A situação foi confirmada em 12 de fevereiro de 2026 pela Gazeta do Povo, que realizou a consulta diretamente no sistema do órgão. O comprovante apresentado pelo Ministério da Fazenda indica que o documento foi emitido em 23 de abril de 2003 e exibe o nome completo do financista.
Referência aparece em lote de documentos
A existência do CPF brasileiro está citada em um conjunto de arquivos divulgados em 30 de janeiro pelo Departamento de Justiça dos EUA, reunido sob o rótulo “Arquivos Diversos” relacionados ao caso Epstein.
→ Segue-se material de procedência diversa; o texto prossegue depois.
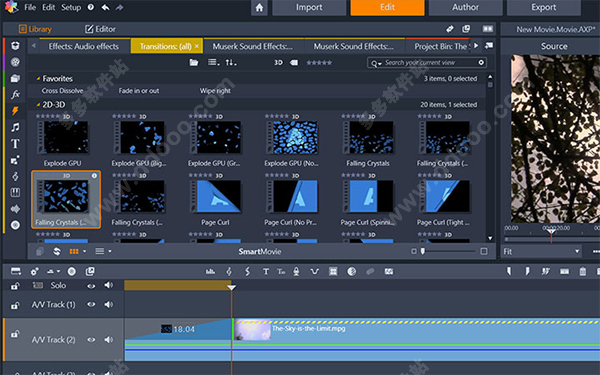This screenshot has height=375, width=600.
Task: Open the Fit zoom dropdown
Action: (541, 251)
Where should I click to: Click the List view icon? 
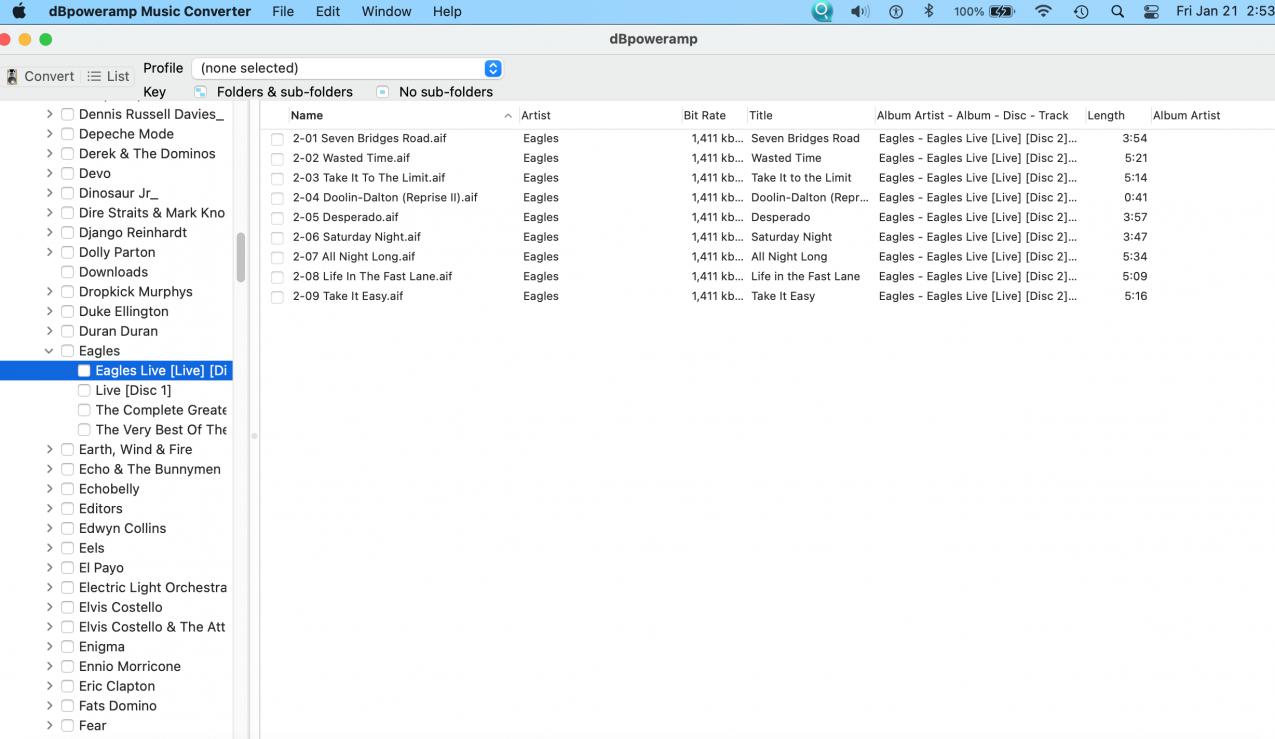pos(108,76)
Entre mais de quatro mil registros, há trocas de mensagens, comprovantes financeiros e menções diretas ao Brasil.
O material inclui conversas que seriam de Epstein com o ex-agente de modelos francês Jean-Luc Brunel, também investigado por tráfico sexual. Nos diálogos, os dois discutem possíveis negócios com agências de modelos no país e a realização de concursos para selecionar jovens mulheres.
Outro trecho apresenta um depoimento prestado em 2010 à Justiça da Flórida, no qual uma testemunha afirmou que Epstein viajava com frequência ao Brasil e fazia contato com pessoas ligadas ao recrutamento de mulheres. O nome da suposta intermediária foi suprimido nos autos.
Há ainda registros de conversas entre Epstein e o ex-estrategista da Casa Branca Steve Bannon, nas quais ambos comentam a conjuntura política brasileira.
Posicionamento da Receita Federal
Procurada pela reportagem, a Receita Federal não havia se manifestado até a publicação desta matéria. Segundo informações disponíveis no site do órgão, brasileiros ou estrangeiros não residentes podem solicitar inscrição no CPF caso detenham bens ou direitos sujeitos a registro no Brasil, como imóveis, contas bancárias ou aplicações financeiras. O serviço também está aberto a qualquer pessoa física, mesmo sem obrigatoriedade formal.
Até o momento, não há explicações oficiais sobre as circunstâncias que levaram à emissão do documento para Epstein nem sobre a manutenção de seu status regular após seu falecimento.